Gerhana Matahari (Reuters)

Jakarta, Seruu.Com - Lembaga Antariksa Amerika Serikat (NASA) memperkirakan Gerhana Matahari akan terjadi pada 21 Mei 2012. Ini merupakan gerhana Matahri pertama di tahun 2012. Di Indonesia, fenomena dari pusat tata surya ini hanya mampu disaksikan di sebagian wilayah saja.

Fenomena gerhana matahari kali ini termasuk jenis gerhana matahari cincin. Karena posisinya saat ini, saat Bulan menutupi Matahari, tidak semua bagian tertutup sehingga masih ada bagian Matahari yang terlihat di sekelilingnya.

Namun, penampakan gerhana tergantung tempat pengamatannya. Beberapa wilayah akan bisa melihat gerhana matahari cincin, sementara wilayah lain hanya melihat gerhana matahari sebagian.

Berdasarkan informasi di situs NASA, wilayah yang bisa menyaksikan gerhana matahari cincin adalah Asia Timur, wilayah Samudra Pasifik bagian utara, dan bagian barat Amerika Serikat.

Saat gerhana matahari cincin terjadi, bagian tengah Matahari akan gelap, sementara bagian tepinya akan menyala. Cincin akan terlihat cukup tebal sebab piringan Bulan hanya akan menutupi 94 persen piringan Matahari.

Gerhana matahari cincin akan terjadi dalam durasi 5 menit 46 detik.
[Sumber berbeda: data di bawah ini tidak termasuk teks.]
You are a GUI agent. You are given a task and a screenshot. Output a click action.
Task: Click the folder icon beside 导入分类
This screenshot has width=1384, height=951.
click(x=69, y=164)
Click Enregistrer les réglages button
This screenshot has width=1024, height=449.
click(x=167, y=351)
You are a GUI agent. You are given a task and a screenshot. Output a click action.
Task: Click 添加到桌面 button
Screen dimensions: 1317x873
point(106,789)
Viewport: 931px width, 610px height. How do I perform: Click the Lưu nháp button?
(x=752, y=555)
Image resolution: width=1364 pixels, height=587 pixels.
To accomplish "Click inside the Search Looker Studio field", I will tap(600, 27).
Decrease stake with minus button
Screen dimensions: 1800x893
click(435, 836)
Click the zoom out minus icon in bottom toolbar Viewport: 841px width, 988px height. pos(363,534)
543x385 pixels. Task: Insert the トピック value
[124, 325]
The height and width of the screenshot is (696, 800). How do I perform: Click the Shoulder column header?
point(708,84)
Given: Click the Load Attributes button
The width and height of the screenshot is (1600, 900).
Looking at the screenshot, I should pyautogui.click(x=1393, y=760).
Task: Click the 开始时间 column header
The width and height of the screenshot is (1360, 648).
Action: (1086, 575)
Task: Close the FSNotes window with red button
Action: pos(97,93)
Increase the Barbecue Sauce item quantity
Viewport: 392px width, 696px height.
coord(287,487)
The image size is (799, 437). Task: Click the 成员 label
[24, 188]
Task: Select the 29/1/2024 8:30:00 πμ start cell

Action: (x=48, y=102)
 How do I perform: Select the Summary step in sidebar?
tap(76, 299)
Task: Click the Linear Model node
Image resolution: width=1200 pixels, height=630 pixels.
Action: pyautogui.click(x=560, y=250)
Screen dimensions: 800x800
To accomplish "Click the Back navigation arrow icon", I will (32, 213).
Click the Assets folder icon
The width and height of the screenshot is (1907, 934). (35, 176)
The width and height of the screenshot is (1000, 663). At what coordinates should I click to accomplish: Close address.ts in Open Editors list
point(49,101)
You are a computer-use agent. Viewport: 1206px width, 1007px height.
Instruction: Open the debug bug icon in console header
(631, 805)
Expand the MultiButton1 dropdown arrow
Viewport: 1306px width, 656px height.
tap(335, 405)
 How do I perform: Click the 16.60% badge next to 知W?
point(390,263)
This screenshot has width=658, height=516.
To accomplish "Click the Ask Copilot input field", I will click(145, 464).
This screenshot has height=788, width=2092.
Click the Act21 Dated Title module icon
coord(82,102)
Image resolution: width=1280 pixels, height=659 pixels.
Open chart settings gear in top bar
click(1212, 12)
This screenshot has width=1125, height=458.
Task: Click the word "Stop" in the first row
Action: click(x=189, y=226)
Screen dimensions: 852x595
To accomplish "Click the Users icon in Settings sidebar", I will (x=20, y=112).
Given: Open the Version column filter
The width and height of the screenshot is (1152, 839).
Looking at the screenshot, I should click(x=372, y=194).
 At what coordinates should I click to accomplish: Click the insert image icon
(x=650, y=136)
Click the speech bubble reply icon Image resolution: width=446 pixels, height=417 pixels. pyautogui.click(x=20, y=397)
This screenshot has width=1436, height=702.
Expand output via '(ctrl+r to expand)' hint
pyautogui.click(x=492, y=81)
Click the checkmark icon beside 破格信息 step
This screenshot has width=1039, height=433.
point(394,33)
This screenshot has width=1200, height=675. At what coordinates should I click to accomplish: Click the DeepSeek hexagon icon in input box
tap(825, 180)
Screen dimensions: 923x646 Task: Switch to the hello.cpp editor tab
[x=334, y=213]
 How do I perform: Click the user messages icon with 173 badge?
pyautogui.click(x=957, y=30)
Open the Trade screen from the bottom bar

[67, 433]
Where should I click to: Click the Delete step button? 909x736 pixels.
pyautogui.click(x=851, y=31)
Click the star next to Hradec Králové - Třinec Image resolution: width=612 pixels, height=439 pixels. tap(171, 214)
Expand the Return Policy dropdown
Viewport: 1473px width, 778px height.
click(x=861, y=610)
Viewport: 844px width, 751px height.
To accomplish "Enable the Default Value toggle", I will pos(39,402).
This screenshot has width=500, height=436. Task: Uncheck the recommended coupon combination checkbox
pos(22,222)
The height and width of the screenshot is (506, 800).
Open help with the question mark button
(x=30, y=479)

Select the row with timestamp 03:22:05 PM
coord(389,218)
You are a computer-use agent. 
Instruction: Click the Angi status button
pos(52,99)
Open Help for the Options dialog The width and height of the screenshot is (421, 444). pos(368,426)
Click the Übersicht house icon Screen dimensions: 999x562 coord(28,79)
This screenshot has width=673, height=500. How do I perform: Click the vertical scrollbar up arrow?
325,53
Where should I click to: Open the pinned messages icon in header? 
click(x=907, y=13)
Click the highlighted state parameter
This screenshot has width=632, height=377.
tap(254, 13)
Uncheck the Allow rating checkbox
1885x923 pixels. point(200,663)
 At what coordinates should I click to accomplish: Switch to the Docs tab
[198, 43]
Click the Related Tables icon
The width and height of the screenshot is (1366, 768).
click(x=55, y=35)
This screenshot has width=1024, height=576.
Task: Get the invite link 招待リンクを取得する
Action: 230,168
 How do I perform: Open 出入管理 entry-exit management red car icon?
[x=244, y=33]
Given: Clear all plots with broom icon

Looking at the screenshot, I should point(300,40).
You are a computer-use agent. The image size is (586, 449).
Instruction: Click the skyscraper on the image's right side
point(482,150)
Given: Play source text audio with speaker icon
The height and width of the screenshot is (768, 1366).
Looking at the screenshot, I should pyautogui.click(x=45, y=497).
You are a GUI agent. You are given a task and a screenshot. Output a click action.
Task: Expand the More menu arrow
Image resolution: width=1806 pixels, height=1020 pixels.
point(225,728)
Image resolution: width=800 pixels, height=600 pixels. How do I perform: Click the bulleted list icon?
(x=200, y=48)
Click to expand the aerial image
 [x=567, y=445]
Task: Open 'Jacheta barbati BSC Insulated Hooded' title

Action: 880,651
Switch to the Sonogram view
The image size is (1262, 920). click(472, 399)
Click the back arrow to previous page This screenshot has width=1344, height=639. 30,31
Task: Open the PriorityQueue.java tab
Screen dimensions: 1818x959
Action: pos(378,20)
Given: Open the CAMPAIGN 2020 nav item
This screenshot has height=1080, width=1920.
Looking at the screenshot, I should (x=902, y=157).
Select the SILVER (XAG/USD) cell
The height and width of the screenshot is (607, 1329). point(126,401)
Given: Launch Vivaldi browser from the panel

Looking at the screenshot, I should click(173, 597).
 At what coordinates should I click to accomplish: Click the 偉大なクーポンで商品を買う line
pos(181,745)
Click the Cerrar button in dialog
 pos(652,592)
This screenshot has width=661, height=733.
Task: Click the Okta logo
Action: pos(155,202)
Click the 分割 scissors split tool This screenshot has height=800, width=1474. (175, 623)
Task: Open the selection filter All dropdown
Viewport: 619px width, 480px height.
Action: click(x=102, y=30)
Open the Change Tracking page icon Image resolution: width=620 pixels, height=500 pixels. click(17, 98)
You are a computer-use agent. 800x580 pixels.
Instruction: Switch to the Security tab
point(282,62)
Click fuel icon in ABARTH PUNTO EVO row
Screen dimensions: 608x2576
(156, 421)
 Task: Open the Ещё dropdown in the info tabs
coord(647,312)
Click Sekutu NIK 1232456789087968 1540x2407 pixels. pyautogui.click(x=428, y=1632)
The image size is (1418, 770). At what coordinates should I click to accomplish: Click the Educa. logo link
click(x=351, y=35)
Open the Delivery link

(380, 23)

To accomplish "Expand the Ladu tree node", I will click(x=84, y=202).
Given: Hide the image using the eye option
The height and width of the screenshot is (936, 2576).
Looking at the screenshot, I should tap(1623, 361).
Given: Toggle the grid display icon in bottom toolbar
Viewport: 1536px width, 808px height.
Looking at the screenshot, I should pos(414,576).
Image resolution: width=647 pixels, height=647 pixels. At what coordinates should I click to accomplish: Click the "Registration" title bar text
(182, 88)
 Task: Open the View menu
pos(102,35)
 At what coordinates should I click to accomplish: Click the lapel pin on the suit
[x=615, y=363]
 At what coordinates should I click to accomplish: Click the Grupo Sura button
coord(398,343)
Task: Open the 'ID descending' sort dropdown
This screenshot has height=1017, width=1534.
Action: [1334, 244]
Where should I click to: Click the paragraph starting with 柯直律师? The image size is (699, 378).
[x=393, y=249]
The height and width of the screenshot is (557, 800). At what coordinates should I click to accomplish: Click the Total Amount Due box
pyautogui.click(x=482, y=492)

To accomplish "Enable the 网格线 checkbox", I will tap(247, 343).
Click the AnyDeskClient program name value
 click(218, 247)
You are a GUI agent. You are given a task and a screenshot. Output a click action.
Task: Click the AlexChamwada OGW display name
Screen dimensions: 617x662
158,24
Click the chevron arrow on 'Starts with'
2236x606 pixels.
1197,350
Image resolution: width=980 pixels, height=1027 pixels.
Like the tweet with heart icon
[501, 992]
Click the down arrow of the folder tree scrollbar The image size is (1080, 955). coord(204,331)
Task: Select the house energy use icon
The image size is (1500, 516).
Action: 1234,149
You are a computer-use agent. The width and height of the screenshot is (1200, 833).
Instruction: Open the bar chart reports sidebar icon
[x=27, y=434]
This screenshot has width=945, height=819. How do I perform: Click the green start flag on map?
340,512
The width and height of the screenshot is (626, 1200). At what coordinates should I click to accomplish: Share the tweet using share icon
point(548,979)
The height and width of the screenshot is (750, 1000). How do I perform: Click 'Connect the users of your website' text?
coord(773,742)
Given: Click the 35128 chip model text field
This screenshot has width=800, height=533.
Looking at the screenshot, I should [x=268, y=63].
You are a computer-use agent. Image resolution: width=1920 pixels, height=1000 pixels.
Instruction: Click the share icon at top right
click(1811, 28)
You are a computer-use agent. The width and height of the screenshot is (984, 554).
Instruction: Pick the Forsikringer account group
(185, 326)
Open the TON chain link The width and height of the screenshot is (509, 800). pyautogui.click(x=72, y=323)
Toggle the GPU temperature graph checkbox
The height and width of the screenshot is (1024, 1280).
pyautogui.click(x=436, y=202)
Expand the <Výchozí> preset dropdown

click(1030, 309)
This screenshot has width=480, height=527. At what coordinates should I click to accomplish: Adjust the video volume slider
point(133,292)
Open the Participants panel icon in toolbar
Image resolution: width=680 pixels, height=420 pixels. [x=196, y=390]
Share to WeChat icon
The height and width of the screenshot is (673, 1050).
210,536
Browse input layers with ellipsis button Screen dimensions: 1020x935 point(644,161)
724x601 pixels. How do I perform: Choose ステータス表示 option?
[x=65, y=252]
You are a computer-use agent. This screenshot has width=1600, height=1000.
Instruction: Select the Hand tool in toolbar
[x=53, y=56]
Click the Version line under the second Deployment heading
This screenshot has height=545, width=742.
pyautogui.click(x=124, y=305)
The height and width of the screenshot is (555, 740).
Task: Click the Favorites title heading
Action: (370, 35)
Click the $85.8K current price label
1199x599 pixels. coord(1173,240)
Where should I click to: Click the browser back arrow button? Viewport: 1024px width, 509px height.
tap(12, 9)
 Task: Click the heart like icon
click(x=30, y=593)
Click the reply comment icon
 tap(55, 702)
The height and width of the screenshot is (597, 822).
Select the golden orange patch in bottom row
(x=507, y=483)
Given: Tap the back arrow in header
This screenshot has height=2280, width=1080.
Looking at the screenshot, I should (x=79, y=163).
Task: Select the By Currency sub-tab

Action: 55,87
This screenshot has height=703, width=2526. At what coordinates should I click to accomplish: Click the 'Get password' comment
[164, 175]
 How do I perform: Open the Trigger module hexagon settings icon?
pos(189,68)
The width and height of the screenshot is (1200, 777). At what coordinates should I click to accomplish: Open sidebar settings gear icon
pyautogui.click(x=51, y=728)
Dari total luas wilayah Bumi, hanya 0,74 persen saja yang akan bisa menyaksikan gerhana matahari cincin ini.

Sementara itu, wilayah Indonesia hanya akan mengalami gerhana matahari sebagian. Itu pun tak semua, hanya beberapa wilayah di bagian utara Indonesia.

Dikutip dari website NASA (eclipse.gsfc.nasa.gov), gerhana Matahari tersebut dapat dilihat pada jalur trek 240-300 kilometer melintasi Asia Timur, Samudera Pasifik sisi utara dan bagian barat Amerika Serikat. Sebagian besar masyarakat lainnya di Asia, dua pertiga wilayah Amerika Utara dan Pasifik akan melihat gerhana Matahari sebagian.

Jalur annular dimulai dari selatan China pada 22.06 GMT (UT) menuju arah timur, di mana bayangan gerhana dengan kecepatan 1,1 km per jam mulai menutupi pantai selatan wilayah Jepang. Penduduk Tokyo dapat melihat peristiwa tersebut selama lima menit mulai pukul 22.32 GMT atau pada 21 Mei waktu setempat.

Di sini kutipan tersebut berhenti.